**What is expected:**
Continue the biography of Carl O. Pabo, picking up right after its last sentence.

Biography

Dr. Carl O. Pabo received his B.S. from Yale in 1974 (summa cum laude) and his Ph.D. from Harvard in 1980. For several decades, he focused on the structure and design of DNA-binding proteins, with appointments as a Professor at the Johns Hopkins University School of Medicine (1982-1991) and MIT (1991-2001), and as an Investigator with the Howard Hughes Medical Institute (1986-2001). Given his contributions to molecular biophysics, he was elected to the National Academy of Sciences and to the American Academy of Arts and Sciences.

However, impelled by deeper questions about human thought and prospects for the human future, he resigned his academic appointments, reading and studying as widely as possible across fields of neurobiology, psychology, economics, history, philosophy, mathematics, political science, and current affairs. During this interval, Dr. Pabo had a Guggenheim Fellowship for work on “Theories of Thought” and had appointments as a Visiting Professor at Caltech, Stanford, Berkeley, and the Harvard Medical School. As he proceeded with this pan-disciplinary inquiry, he always tried to 1) understand the theories espoused in each realm of knowledge AND to 2) follow/infer the patterns of thought that led to each such assertion.

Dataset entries

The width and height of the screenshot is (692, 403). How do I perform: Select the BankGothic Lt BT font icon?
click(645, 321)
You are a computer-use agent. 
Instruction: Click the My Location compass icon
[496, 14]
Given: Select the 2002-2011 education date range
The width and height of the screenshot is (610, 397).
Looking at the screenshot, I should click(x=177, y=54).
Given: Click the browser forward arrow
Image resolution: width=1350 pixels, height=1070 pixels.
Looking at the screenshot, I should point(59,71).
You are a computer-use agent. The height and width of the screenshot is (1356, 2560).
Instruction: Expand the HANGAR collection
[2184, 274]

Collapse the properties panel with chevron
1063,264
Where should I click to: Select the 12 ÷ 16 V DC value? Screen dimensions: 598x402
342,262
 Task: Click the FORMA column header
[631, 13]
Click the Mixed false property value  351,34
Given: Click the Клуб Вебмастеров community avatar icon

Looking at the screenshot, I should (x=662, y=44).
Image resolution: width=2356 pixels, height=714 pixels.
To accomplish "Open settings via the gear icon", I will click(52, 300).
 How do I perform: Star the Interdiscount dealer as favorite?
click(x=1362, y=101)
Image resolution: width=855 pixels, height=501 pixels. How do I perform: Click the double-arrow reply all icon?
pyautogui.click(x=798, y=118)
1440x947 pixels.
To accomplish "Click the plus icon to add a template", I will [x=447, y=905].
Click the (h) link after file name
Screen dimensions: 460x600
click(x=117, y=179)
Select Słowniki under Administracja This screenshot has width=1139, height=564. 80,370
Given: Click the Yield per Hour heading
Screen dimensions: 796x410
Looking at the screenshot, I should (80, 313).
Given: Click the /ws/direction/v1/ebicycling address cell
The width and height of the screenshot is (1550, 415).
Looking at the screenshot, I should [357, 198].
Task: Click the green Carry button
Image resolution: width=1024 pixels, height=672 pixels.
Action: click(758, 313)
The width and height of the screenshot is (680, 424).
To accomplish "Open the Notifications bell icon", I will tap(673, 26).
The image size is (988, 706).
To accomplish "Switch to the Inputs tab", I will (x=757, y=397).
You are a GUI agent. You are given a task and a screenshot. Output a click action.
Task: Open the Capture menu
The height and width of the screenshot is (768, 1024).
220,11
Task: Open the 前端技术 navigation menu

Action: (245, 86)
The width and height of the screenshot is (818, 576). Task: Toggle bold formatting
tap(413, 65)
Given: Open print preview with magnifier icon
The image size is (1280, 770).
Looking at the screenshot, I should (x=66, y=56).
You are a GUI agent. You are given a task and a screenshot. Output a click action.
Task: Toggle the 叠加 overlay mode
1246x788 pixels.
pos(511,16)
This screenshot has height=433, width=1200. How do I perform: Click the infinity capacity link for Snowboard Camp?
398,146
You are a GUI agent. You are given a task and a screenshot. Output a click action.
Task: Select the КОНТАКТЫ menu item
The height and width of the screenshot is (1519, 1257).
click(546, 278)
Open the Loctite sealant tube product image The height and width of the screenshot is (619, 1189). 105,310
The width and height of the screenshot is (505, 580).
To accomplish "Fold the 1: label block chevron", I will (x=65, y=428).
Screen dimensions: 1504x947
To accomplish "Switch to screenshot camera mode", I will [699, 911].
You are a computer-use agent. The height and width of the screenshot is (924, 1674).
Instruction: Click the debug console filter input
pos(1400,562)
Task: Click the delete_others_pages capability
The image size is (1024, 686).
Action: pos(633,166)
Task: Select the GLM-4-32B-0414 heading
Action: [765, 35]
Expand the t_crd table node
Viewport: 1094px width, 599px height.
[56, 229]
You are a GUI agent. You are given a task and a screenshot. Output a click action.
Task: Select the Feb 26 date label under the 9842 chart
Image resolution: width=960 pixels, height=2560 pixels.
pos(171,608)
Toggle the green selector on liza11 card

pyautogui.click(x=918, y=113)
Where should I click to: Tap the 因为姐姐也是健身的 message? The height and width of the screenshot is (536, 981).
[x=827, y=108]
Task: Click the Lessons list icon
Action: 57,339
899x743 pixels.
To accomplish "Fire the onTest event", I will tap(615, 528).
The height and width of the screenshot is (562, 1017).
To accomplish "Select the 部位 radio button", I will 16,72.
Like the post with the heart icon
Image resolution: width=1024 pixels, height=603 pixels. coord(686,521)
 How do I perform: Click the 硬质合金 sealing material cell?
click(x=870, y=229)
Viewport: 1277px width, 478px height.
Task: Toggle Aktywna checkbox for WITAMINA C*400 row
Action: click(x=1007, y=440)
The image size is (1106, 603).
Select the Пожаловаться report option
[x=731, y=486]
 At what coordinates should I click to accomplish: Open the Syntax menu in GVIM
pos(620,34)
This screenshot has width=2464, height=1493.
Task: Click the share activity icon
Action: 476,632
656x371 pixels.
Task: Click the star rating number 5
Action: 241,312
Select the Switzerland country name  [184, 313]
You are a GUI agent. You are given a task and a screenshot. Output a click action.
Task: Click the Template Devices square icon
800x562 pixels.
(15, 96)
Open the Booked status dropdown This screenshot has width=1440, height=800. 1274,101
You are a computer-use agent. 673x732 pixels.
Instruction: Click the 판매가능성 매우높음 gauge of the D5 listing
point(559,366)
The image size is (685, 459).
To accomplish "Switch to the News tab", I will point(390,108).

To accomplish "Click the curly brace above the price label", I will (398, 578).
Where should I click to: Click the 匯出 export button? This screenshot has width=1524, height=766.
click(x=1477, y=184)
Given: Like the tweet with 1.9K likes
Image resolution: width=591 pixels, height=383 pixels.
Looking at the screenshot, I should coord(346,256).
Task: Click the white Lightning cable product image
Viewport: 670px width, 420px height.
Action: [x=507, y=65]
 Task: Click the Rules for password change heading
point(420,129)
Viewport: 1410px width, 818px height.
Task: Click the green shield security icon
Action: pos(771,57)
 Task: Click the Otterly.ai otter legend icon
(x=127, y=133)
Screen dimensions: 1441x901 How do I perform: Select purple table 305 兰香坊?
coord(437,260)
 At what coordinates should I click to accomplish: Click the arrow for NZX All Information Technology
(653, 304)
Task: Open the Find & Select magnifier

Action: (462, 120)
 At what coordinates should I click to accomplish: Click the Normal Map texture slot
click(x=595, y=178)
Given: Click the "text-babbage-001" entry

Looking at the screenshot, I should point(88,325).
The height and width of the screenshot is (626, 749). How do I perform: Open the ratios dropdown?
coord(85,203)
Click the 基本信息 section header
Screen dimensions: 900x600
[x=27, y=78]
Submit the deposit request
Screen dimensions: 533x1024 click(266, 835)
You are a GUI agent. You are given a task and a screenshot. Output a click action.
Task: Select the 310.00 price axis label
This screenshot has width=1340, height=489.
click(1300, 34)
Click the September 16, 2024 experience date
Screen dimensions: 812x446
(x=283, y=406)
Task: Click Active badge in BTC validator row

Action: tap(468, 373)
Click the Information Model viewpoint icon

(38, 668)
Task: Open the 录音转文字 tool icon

**Response below:**
As Dr. Pabo continued this work, he noted some striking limits to human thought. He eventually realized that there’s an immense risk arising because of a mismatch between 1) limits of human cognitive capacity and 2) the challenge of governance amidst the complexity of the modern world. This is not an easy gap to fill, but Dr. Pabo takes it as the most fundamental challenge of the human future. He thus focused on this challenge as he returned to Caltech as a Visiting Professor in 2017 and taught a course on “The World in 2050.”  

Around the same time, Dr. Pabo also founded Humanity 2050, a nonprofit institute that developed several new strategies to help deal with the challenges of the Anthropocene. He needed to close the organization in 2023 (due to a lack of outside funding and the administrative challenges of running a nonprofit), but this has given him more time to focus on the underlying work. Dr. Pabo is now writing a series of blog posts on these new strategies, and plans to publish them in manuscript form as he gets feedback and advice on these new ideas.